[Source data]
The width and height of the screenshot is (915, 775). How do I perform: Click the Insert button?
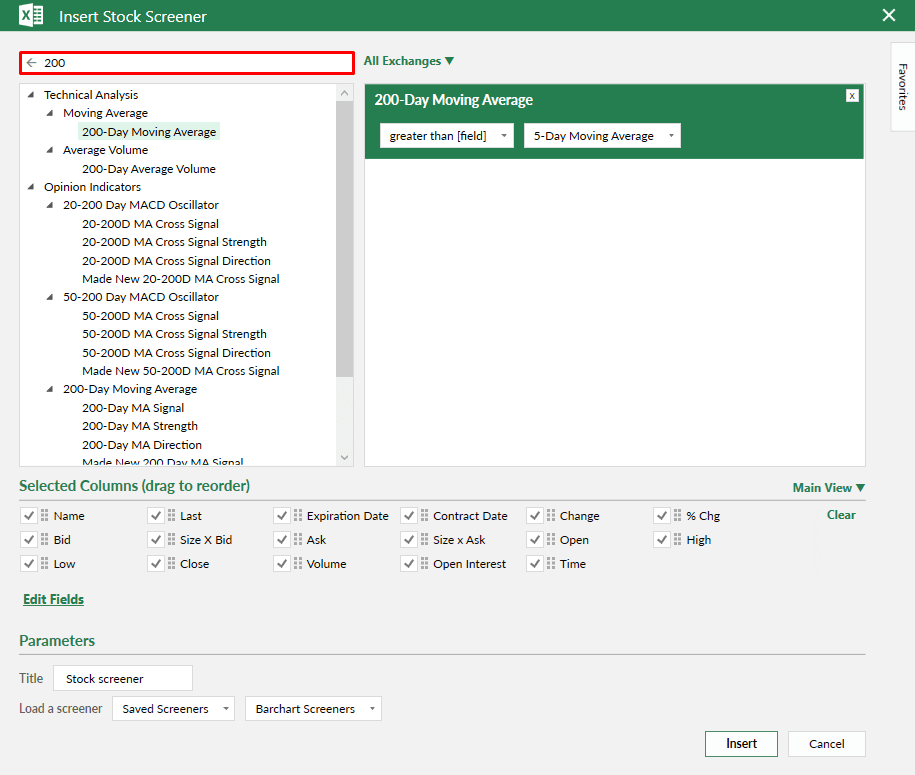pyautogui.click(x=742, y=744)
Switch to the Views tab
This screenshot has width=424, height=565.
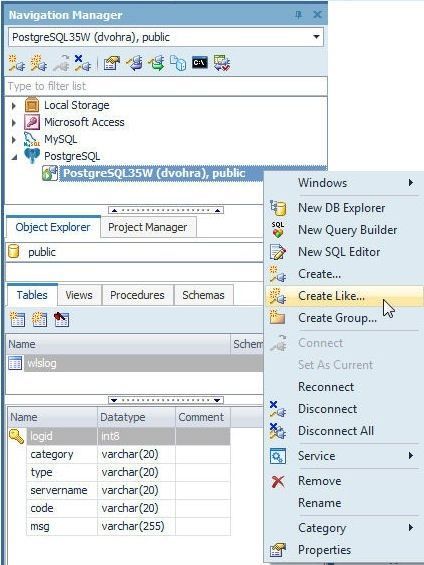coord(79,295)
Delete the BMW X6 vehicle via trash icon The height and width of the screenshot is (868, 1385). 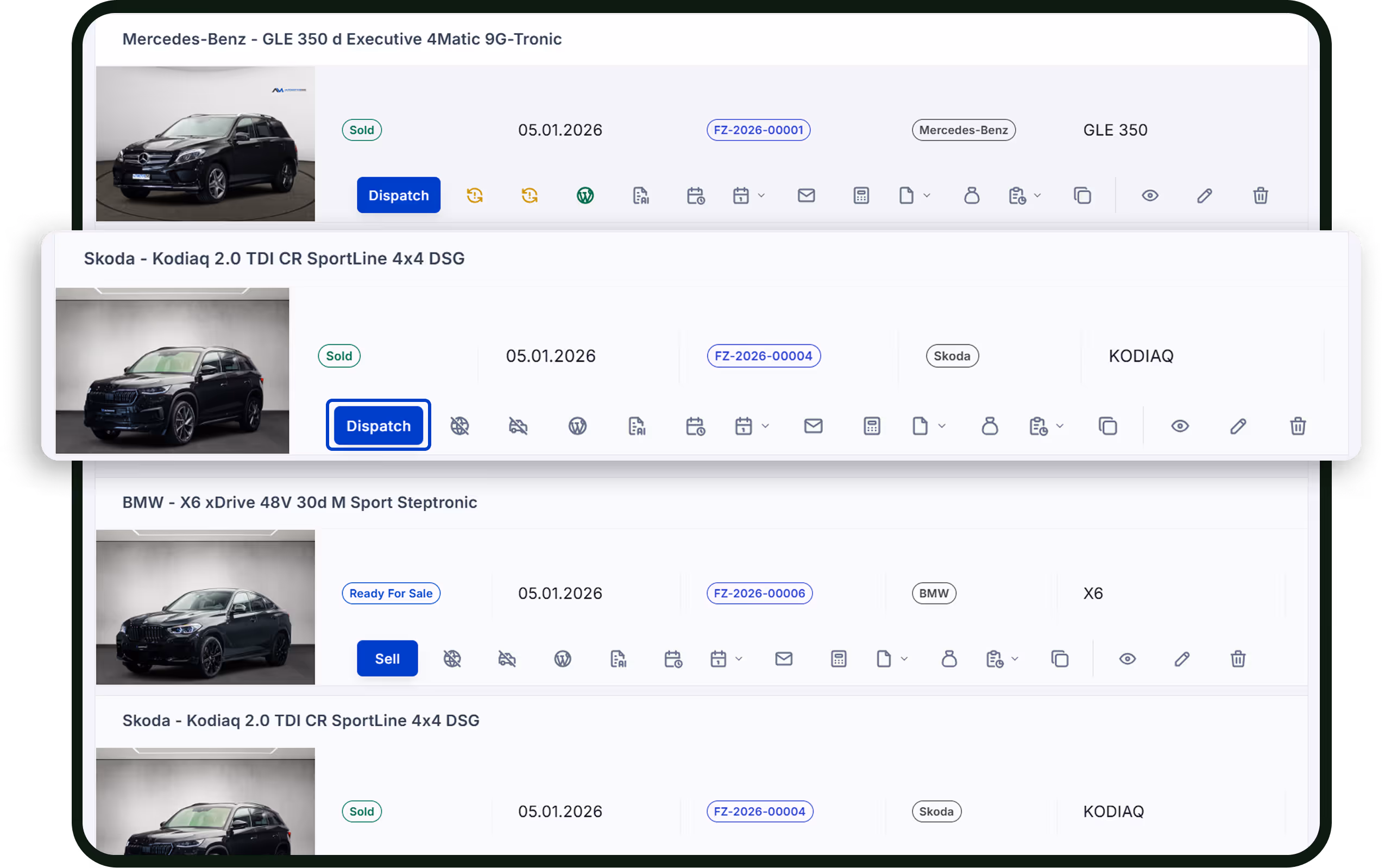(1237, 658)
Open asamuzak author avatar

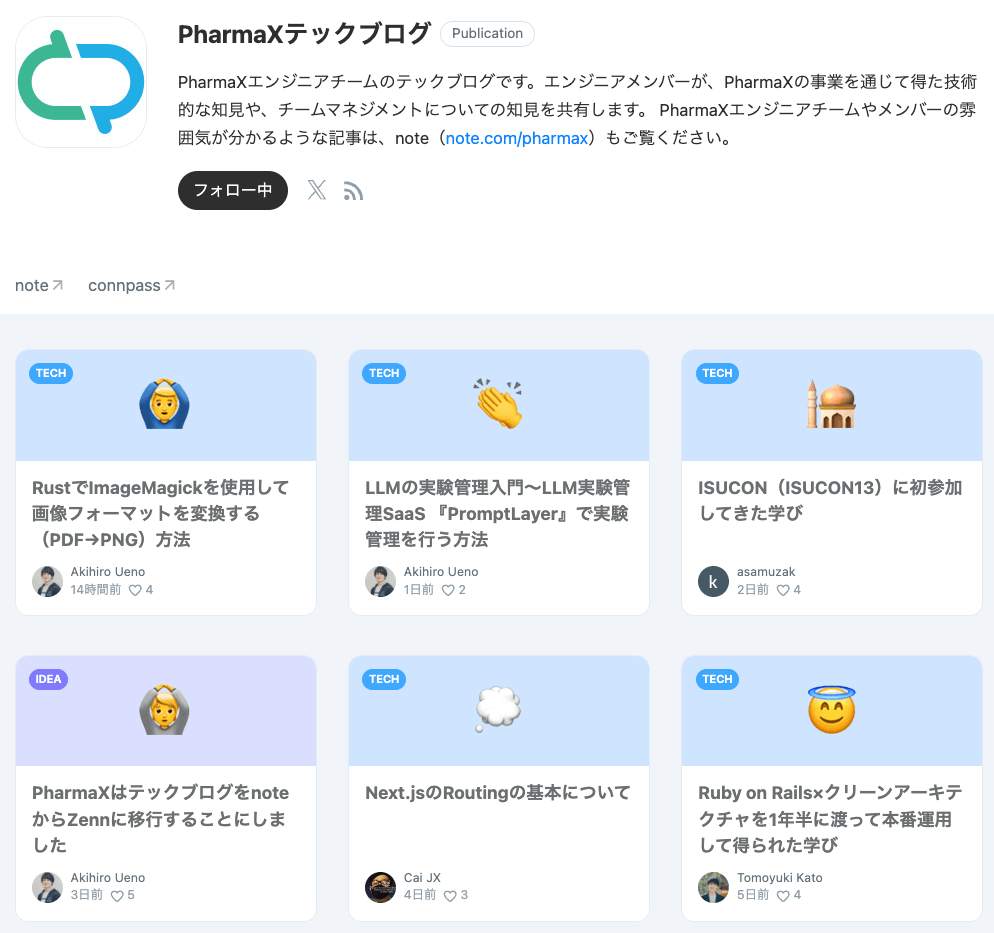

* **Task statement**:
Write out every line of the items again, from the very first line through the line containing "coord(79,295)", increasing each number in the coordinates by 116 and omitting the pictures.

* **Written answer**:
The width and height of the screenshot is (915, 775). How do I perform: Click the Insert button?
pyautogui.click(x=858, y=860)
Switch to the Views tab
This screenshot has width=424, height=565.
coord(195,411)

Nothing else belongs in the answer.